- _Exercise brief_
In the listing that follows, locate the line containing "Switch to the Access tokens tab" and the line containing "Given: Toggle microphone during recording". Retype exactly those two lines and every line between them, and nothing more.
++++++
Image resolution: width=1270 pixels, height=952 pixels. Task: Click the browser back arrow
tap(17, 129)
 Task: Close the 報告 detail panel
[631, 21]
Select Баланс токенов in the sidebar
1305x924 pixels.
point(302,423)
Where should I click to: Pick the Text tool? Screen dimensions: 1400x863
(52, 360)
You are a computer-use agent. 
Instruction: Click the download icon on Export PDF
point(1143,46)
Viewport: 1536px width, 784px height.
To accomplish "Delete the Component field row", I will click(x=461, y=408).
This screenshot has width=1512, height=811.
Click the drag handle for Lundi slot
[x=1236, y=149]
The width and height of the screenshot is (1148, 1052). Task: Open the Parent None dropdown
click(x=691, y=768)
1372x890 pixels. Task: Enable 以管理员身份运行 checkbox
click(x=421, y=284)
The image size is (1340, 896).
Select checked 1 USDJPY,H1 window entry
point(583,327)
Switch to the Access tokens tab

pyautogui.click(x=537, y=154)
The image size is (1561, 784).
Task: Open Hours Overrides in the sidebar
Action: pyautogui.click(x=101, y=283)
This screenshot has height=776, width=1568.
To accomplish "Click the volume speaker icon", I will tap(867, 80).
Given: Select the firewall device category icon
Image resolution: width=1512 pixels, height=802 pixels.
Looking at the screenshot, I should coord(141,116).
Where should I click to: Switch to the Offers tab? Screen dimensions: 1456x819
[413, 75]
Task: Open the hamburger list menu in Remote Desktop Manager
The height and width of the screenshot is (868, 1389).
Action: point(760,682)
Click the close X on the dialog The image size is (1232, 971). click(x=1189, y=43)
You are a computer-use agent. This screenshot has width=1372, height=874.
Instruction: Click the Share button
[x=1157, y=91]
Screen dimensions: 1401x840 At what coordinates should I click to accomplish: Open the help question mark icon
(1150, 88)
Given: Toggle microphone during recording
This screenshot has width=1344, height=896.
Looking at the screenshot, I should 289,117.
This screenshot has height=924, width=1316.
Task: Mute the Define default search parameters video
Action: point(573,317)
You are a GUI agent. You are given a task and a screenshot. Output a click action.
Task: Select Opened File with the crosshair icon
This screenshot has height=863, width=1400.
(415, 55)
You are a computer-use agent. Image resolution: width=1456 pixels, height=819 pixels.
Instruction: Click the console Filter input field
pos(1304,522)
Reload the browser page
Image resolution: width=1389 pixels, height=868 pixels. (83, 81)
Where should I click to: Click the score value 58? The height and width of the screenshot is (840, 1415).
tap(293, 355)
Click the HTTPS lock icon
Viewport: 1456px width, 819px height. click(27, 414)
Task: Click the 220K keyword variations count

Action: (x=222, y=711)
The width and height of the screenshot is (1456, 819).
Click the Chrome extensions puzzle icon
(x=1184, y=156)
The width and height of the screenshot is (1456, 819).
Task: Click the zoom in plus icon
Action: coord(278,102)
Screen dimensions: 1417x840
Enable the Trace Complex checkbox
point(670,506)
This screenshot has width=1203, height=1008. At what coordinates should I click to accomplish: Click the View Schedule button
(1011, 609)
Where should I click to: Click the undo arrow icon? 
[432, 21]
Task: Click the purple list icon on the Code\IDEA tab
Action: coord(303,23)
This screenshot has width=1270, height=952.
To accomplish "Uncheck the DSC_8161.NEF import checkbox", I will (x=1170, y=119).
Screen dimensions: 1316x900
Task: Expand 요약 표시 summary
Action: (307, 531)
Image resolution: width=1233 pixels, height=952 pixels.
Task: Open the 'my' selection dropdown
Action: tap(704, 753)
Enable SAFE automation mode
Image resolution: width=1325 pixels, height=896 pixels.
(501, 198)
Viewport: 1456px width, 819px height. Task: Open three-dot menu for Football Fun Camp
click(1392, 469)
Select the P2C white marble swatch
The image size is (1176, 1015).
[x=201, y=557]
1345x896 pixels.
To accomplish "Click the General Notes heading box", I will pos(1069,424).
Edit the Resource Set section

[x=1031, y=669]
++++++
- _Result of this task_
Switch to the Access tokens tab

pyautogui.click(x=537, y=154)
The image size is (1561, 784).
Task: Open Hours Overrides in the sidebar
Action: pyautogui.click(x=101, y=283)
This screenshot has height=776, width=1568.
To accomplish "Click the volume speaker icon", I will tap(867, 80).
Given: Select the firewall device category icon
Image resolution: width=1512 pixels, height=802 pixels.
Looking at the screenshot, I should coord(141,116).
Where should I click to: Switch to the Offers tab? Screen dimensions: 1456x819
[413, 75]
Task: Open the hamburger list menu in Remote Desktop Manager
The height and width of the screenshot is (868, 1389).
Action: point(760,682)
Click the close X on the dialog The image size is (1232, 971). click(x=1189, y=43)
You are a computer-use agent. This screenshot has width=1372, height=874.
Instruction: Click the Share button
[x=1157, y=91]
Screen dimensions: 1401x840 At what coordinates should I click to accomplish: Open the help question mark icon
(1150, 88)
Given: Toggle microphone during recording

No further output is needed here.